**Questions:**
(a) In the housing survey passage below, copy word for word the section that starts at "The exception is" and ends after "a local development.".
(b) Write the next part of the housing survey passage below, picking up after its final sentence.

**Document excerpt:**
===============
This is not just a quibble over causes. What people believe about the cause of the problem determines what they will accept as the solution. Among those who do identify shortage as the main cause, 52% accept significant local development while among those who give any other answer, acceptance falls to between 16% and 30%. Our regression analysis confirms that this single belief, that Britain has too few homes, is the strongest predictor of support for local development, sitting 18 points above the 30% average and outweighing every demographic and political factor we tested.

This means the supply argument is the most powerful single lever the sector has. But it also means the sector is making its case to a minority that already agrees with it. The wider public, the four in five who locate the problem elsewhere, are not being argued with at all. As long as that continues, support for new building will stay narrow, and direct interventions like rent caps will keep feeling like the more obvious answer.

Building communities, not houses

If supply belief is so effective at driving support for new homes, the obvious response is to explain the supply argument more clearly. We tested whether this works.

Half of our respondents were shown a brief illustration of how supply affects prices: two similar towns where lots of people want to live, one where new homes are built on time and one where they are delayed, and what happens to prices in each. It worked, up to a point. Belief that more homes would reduce rents and prices rose by around 5 points among those who saw it. But support for new homes in the respondent's own area did not move.

That gap is the most useful single finding in the study. It tells us that believing the supply argument and winning support for local developments are two different problems: you can shift someone's view of housing economics without shifting their willingness to accept building near them. The economic case opens the door to support, but it does not walk through it.

So, we asked people who did not yet accept significant local development what would change their view. Infrastructure alongside new homes came first, named by 28%: roads, schools, GP surgeries, green space. Genuinely affordable homes came second (16%), and evidence that more homes lower prices came third (13%). The pattern holds across most age groups. 

The exception is 18-24 year-olds, who are far more likely to be priced out of housing themselves: for them, evidence that more homes reduce prices is the top answer at 22%. This means that younger adults will accept the supply case if you can make it land; older voters want to see what they get in return for accepting a local development.
===============
**Record excerpts:**
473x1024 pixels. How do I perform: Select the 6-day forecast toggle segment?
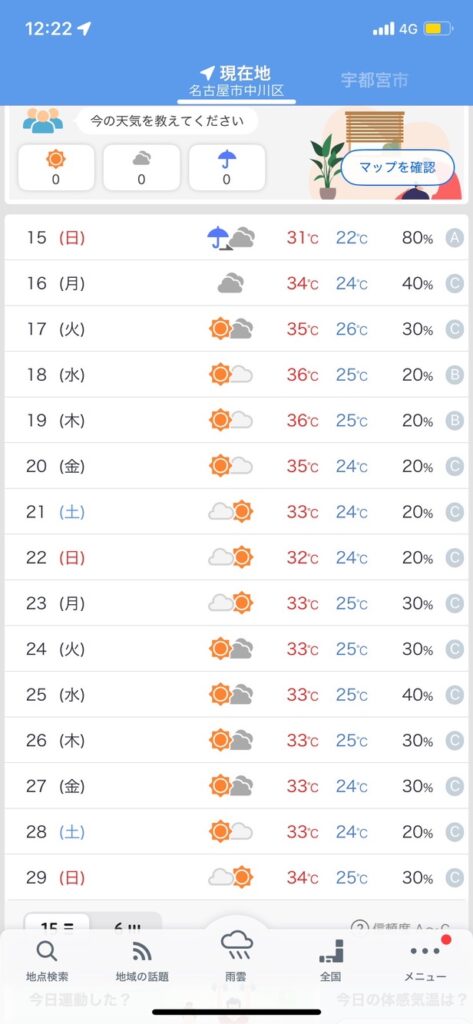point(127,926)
===============
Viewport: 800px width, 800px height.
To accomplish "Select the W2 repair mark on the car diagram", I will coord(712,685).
===============
**Answers in order:**
(a)
The exception is 18-24 year-olds, who are far more likely to be priced out of housing themselves: for them, evidence that more homes reduce prices is the top answer at 22%. This means that younger adults will accept the supply case if you can make it land; older voters want to see what they get in return for accepting a local development.

(b)
Both groups are telling the sector something useful. The winning frame for new development is not “build more homes”. It is “build communities people can see themselves benefiting from”, with the economic argument running underneath rather than out in front.

Where this leaves the politics of new development

Take these findings together and a fairly clear picture emerges. The sector is fighting on terrain that does not suit it. It is making an economic argument to a public that does not buy economic arguments about housing. It is asking communities to host new development without offering a credible account of what they get back. And it is doing this against a political backdrop in which immediate affordability has become the dominant frame, and rent caps are the clear and understandable solution. 

None of this means the supply argument should be abandoned. The data is unambiguous that supply belief is the most powerful single thing that moves opinion. But it does mean two things have to happen in parallel that the sector currently treats as the same task. 

The first is the economic argument: making the case that Britain has too few homes, and that this is what drives prices. That argument is largely absent from public discourse on housing today, and reviving it is the precondition for almost everything else. The second is the community argument: pairing every specific development with a credible offer of what arrives alongside it. Infrastructure, affordable homes, design that fits the area. Without that, even people who accept the supply case in the abstract will resist its application to their street.